Get an overview of the scientific Python ecosystem and why it’s so popular in the data science field. You can mention some of the most popular and useful packages such as NumPy, SciPy, Pandas, matplotlib and others.
- [Instructor] Data science is a hot trend. It enables businesses to base their decisions on data, and not gut feelings. As Edward Deming said, "In God we trust. "All others, bring data." Data science requires a combination of several skills, mainly math and statistics, computer science, and domain knowledge. Note that in the middle, we have unicorn. People who excel at all fields are very rare. The good news for non-unicorns is that with some knowledge from every field, you can still be productive and effective with data.
Python is a very mature and popular language. Version one was released in 1994, before Java, and has seen a great adoption rate in the last four, five years. Python has become a big player in the data science scene, and you can find much more data science-related work in the Python community. From libraries and frameworks, to user meetings, and the number of data-related talks and conventions, I'd say that scientific Python is one of Python's killer apps. The great thing about using Python for data science is that you can use the same language for both research and production.

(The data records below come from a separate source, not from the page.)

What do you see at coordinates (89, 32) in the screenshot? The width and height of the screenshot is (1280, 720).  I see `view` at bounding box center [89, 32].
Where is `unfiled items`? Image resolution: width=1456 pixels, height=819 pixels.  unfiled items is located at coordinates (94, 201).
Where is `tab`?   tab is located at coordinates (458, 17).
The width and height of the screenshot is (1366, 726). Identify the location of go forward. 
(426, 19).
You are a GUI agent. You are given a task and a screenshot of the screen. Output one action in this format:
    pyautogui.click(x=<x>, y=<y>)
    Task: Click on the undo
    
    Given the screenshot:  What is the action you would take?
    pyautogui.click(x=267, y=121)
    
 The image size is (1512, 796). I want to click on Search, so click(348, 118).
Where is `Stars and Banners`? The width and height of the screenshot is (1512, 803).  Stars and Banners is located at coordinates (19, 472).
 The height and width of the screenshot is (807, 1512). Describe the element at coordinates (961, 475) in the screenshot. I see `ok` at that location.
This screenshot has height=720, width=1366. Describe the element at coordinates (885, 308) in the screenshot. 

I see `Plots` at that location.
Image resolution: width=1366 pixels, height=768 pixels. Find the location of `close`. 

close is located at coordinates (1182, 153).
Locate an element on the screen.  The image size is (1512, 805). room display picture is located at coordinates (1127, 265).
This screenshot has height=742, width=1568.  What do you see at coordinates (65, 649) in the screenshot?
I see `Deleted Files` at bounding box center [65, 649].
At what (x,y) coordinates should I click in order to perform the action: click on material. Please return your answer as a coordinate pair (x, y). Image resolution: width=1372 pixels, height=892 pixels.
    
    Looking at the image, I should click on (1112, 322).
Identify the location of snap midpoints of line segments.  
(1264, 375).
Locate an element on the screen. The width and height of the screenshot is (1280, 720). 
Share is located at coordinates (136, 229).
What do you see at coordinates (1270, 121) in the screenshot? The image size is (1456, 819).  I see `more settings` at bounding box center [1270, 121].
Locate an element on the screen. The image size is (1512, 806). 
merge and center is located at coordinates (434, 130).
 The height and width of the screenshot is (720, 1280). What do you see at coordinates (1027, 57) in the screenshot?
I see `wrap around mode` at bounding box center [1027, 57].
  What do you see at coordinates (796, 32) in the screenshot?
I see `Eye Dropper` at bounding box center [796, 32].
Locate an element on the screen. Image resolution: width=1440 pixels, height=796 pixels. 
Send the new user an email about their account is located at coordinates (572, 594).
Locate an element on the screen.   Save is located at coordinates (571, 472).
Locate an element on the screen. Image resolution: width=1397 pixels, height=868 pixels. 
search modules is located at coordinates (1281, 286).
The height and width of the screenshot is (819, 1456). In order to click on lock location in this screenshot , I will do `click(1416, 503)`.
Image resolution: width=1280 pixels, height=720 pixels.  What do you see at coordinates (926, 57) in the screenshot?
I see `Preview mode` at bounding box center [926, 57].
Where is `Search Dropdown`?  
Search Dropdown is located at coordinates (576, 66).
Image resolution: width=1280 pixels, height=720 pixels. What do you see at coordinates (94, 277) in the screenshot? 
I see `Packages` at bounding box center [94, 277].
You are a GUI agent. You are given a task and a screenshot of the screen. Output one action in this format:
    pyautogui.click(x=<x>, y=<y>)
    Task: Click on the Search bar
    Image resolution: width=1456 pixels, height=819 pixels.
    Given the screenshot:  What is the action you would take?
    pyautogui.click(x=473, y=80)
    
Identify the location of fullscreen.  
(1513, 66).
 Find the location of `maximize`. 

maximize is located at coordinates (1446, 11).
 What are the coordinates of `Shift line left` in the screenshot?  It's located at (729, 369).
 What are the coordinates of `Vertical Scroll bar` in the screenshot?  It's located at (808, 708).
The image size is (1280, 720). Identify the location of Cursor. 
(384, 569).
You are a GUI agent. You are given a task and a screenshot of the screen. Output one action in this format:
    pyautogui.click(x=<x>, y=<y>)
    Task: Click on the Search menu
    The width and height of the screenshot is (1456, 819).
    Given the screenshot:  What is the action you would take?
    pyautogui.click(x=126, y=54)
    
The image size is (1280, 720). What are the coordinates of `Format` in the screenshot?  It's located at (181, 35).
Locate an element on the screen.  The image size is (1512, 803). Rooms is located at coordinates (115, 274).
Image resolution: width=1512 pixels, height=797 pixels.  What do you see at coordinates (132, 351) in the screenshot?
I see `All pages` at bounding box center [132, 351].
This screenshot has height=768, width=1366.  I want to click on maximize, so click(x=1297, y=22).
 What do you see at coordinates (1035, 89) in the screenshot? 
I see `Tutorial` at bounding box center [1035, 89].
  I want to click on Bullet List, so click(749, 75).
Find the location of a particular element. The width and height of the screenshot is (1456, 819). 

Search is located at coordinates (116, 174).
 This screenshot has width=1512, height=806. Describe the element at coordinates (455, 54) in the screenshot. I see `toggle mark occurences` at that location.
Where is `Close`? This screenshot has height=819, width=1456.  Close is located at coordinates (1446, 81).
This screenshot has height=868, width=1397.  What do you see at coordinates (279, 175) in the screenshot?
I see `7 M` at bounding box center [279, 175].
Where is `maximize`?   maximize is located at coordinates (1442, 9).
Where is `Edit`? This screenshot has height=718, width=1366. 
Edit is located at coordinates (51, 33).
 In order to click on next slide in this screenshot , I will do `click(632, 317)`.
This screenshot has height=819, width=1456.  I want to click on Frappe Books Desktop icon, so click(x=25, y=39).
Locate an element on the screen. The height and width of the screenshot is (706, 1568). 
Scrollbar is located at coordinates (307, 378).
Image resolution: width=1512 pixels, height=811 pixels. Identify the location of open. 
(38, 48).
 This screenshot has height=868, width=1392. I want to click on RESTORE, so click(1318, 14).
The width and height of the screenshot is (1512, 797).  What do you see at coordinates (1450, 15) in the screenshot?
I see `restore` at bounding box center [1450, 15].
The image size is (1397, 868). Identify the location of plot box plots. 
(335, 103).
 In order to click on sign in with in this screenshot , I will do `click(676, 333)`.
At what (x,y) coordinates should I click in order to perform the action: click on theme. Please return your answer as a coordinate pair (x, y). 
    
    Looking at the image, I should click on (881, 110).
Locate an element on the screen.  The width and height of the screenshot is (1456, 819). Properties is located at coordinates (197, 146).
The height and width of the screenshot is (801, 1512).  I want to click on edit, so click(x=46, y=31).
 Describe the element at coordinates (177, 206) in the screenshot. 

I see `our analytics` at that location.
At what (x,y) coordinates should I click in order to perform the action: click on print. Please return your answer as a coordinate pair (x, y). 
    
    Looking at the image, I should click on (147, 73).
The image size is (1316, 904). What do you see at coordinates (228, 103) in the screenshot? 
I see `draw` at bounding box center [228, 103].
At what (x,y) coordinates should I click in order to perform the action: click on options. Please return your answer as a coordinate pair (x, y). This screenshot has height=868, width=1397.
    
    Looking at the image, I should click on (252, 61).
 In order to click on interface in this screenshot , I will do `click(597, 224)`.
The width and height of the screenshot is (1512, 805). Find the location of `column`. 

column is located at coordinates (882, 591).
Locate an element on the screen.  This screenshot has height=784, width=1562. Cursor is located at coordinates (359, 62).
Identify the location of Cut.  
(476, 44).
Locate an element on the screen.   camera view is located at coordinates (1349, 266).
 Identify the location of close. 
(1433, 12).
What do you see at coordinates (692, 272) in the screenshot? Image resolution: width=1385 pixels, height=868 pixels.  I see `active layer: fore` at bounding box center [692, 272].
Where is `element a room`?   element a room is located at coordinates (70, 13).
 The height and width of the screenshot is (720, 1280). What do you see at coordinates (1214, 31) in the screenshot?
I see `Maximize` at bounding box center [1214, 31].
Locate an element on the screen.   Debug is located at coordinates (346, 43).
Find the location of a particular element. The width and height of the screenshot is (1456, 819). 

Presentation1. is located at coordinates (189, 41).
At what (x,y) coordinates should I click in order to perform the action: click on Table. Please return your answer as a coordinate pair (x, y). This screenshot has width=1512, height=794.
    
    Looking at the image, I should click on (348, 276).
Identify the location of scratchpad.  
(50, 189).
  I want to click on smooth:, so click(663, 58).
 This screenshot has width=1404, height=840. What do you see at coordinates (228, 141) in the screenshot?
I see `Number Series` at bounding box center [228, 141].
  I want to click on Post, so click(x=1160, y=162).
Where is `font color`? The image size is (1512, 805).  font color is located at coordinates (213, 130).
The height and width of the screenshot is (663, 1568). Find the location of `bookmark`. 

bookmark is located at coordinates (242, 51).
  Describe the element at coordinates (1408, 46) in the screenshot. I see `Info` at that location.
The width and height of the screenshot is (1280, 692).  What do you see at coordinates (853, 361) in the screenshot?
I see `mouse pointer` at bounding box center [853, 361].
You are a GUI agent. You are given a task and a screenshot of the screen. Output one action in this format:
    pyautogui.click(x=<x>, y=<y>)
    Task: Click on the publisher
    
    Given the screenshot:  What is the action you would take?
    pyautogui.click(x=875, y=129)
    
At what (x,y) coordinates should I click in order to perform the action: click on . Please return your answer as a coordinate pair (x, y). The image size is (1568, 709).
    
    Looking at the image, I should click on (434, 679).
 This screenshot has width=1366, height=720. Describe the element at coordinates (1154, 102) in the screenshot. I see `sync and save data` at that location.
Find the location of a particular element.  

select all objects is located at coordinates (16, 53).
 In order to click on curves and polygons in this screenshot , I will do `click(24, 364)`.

Data scientists can train sophisticated algorithm and use it in production with ease. Python is also a great general purpose language, and since about 80% of our work as data-scientists involves getting data from various sources and cleaning it, Python is a great fit. Let's have a look at the scientific Python ecosystem. The base to almost everything is NumPy, which is a library of super-efficient matrices. It also includes several utilities for working with these matrices. NumPy leverages highly-optimized C libraries to do its job and is very, very fast.
Adding to what NumPy offers is SciPy. SciPy is a collection of packages that add various math and science capabilities. Random distributions, spark matrices, Fourier transform, linear algebra, and more. And after we're done processing the data, we'd like to display our results. Matplotlib is the library most people use for visualization, although we'll talk about several others later. Matplotlib is very mature, and offers many types of visualization, like line charts, bar charts, scatter plots, and more.
It has many configuration options for colors, size, labels, and more. Most MATLAB users find that the combination of NumPy, SciPy, and matplotlib, cover everything they need when using MATLAB. However, the scientific Python ecosystem offers much more. One of the mostly wide-used libraries is pandas. It offers heterogeneous matrix-like data structures, labeled indices, time series functionality, and much more. Pandas will be the main tool we work with, and by the end of this course, you will be able to slice, dice, and clean data with ease.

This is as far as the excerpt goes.